Private pensions for retiring British workers are down nearly a third compared with those who retired three years ago, an accounting firm said.
The declining value of the private pensions resulted from a combination of falling stock values and record low interest rates, The Daily Telegraph reported, citing research from PriceWaterhouseCoopers.
The firm said those considering retiring this year may be forced to put off claiming pensions until market conditions improve.
Peter McDonald, a PwC partner, said compared with three years ago, a typical "money purchase" pension is now worth about 30 percent less.
PwC said about $155,210 saved in a pension as of three years ago would have brought an income of about $11,641. That same estimated $155,210 would have yielded about $10,889 three months ago and about $9,561 this week.
"Many people retiring now will be caught between a rock and a hard place.
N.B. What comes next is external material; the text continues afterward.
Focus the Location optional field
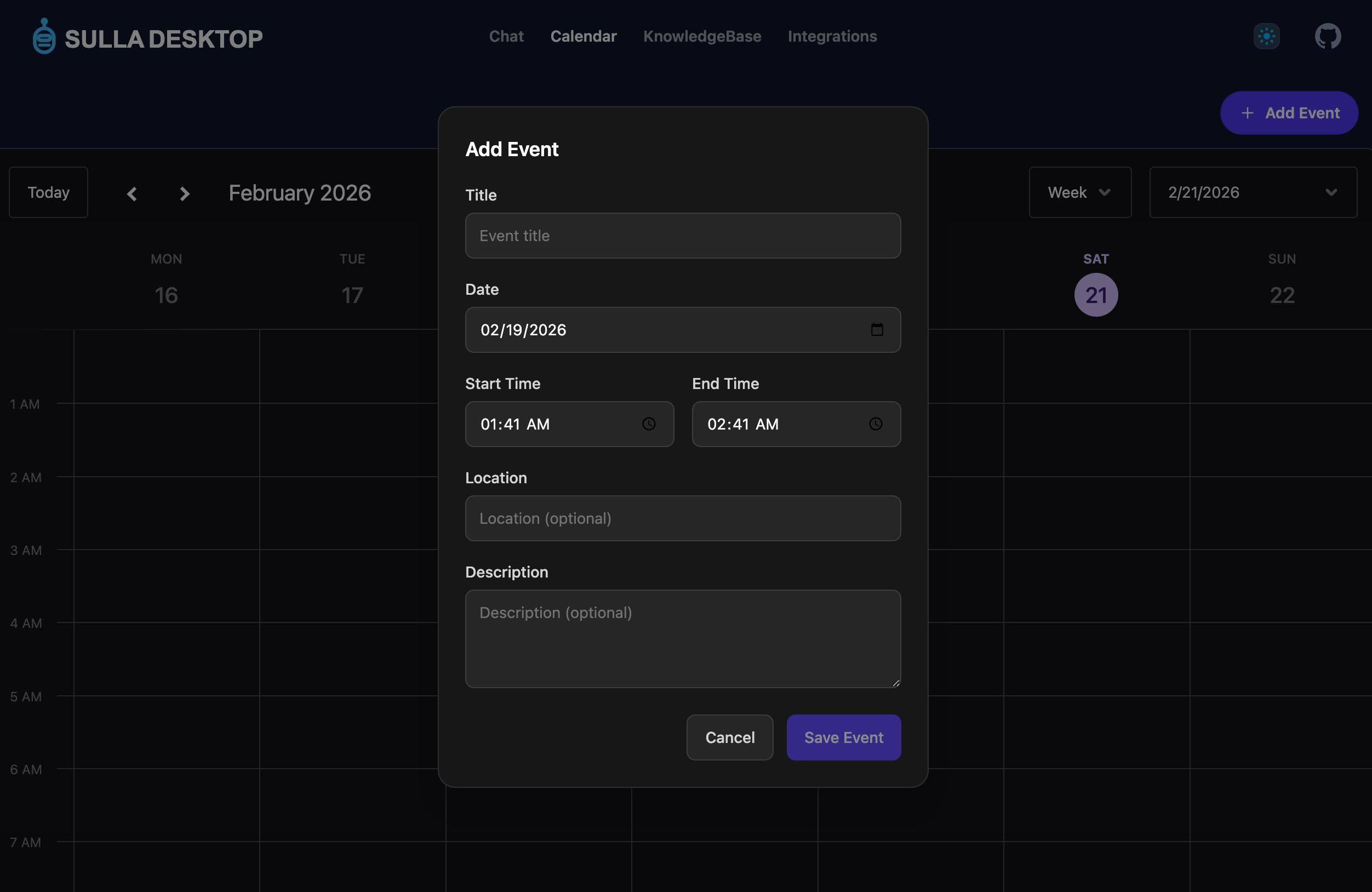This screenshot has width=1372, height=892. point(683,518)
If they defer buying an annuity until prices improve, they're stuck with no income in the meantime, which might not be an option," McDonald said.
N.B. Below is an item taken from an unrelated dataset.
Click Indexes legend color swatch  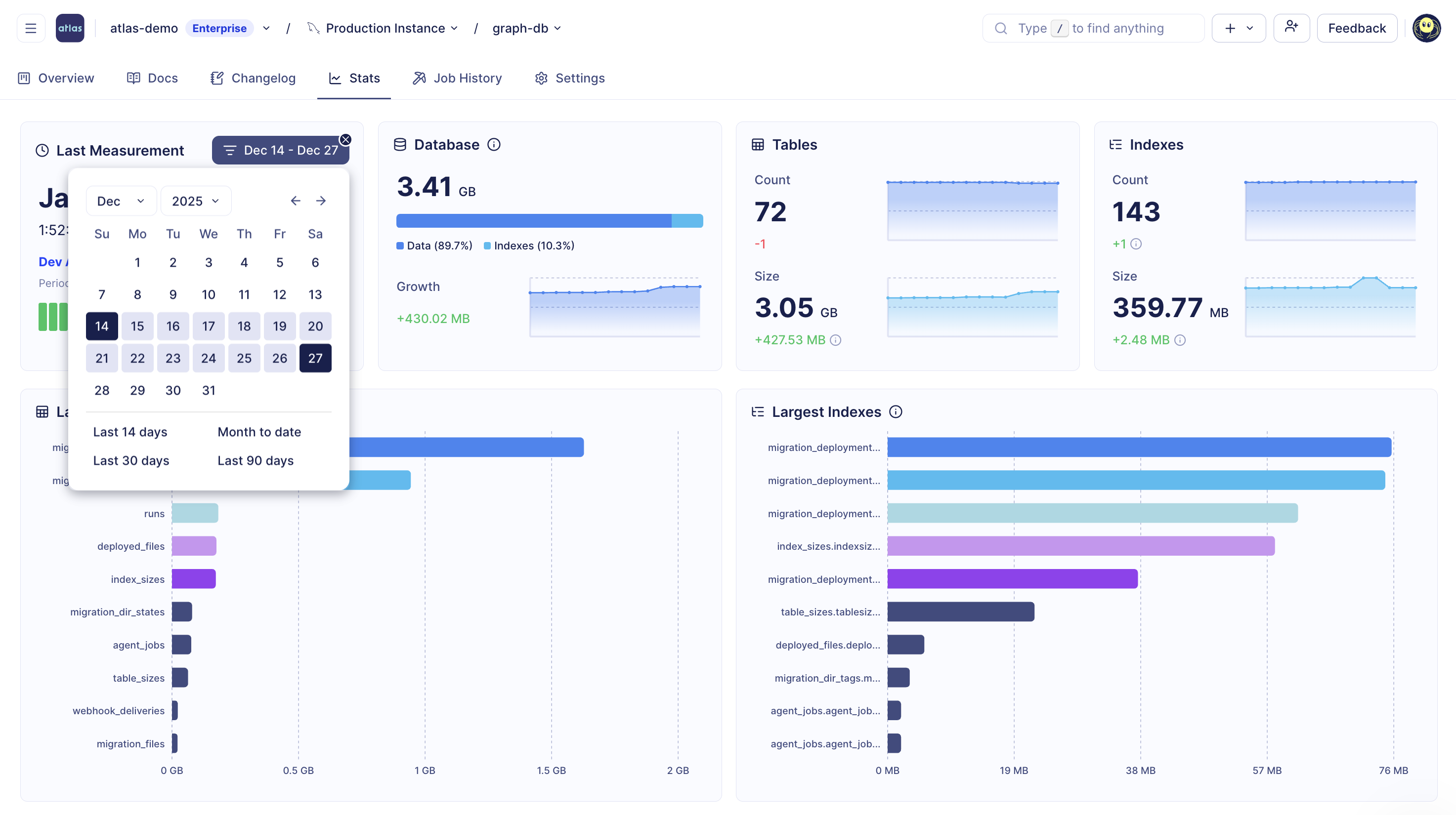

The FTSE 100 index of leading shares has lost approximately 15 percent of its value since May, which in turn has reduced the value of pensions for many who contribute to them to build their pensions.
When investors sell shares, many move money into government bonds, raising the price of the bonds and lowering the yield on them.
The bonds are an important component of pensions, as most retirement funds invest in them and pay pensions with yields.